Zone functions classification - based on different mobility of people or POI distribution a function of a given area in a city can be predicted.
Crime prediction - estimation of crime rate in different regions of a city.
Local event detection - studying spatio-temporal changes in embeddings can provide valuable information in detection of local event occurring in specific location.
Regional mobility popularity prediction - analysis of mobility can show patterns in popularity of different regions in a city.
Shape matching - finding a similar shape of given polygon, for example finding building with the same shape as input building.
Travel time estimation - predicting estimated travel time given current traffic conditions and special occurring events.

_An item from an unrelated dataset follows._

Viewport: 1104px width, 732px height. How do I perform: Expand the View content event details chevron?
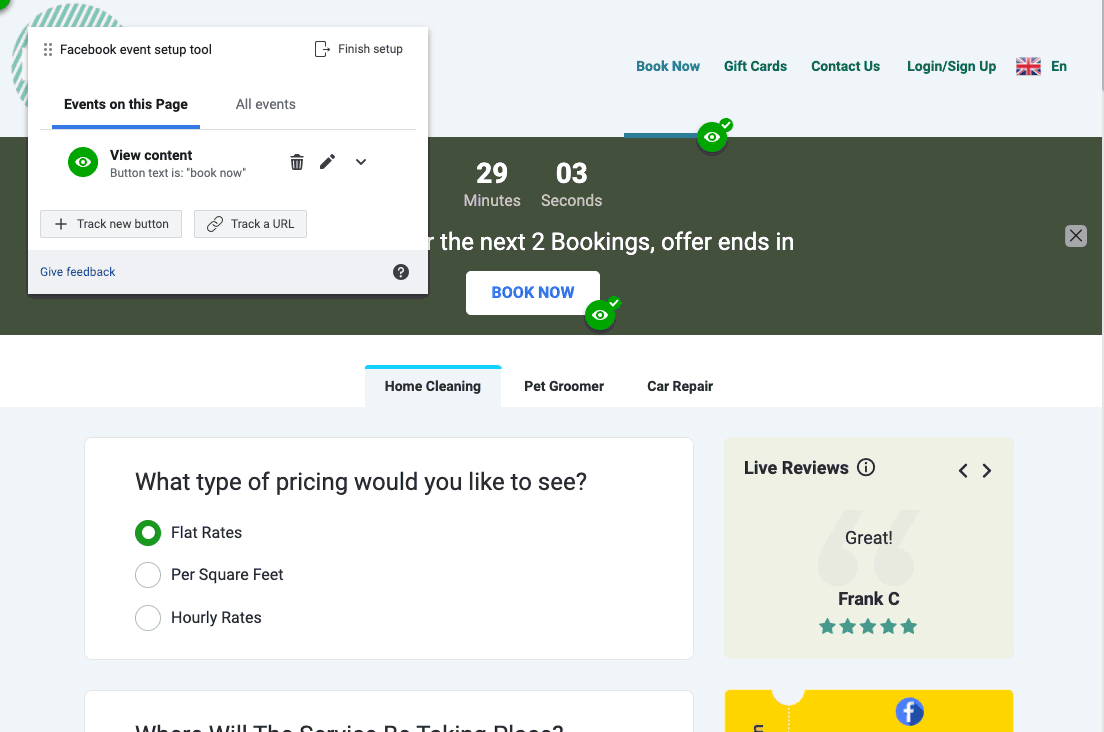click(361, 162)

Time estimation for on-demand food delivery - estimation of delivery time when placing an order through the website.
Temporal aspect
Some of the data analyzed has a timestamp associated with it. In some cases of data analysis this information is omitted and in others it is used to divide the set into groups. The most common division is the separation of weekdays from weekends or division into hours of the day. This is particularly important in the analysis of mobility data, because the characteristics of mobility during the week and at different times of the day are very different from each other. Another area in which time division into, for example, individual months can be used is in the analysis of tourism of a given region. In order to take such a split into account, embedding methods treat the time stamp specifically or separate versions of the model are developed for different subgroups of the analyzed set.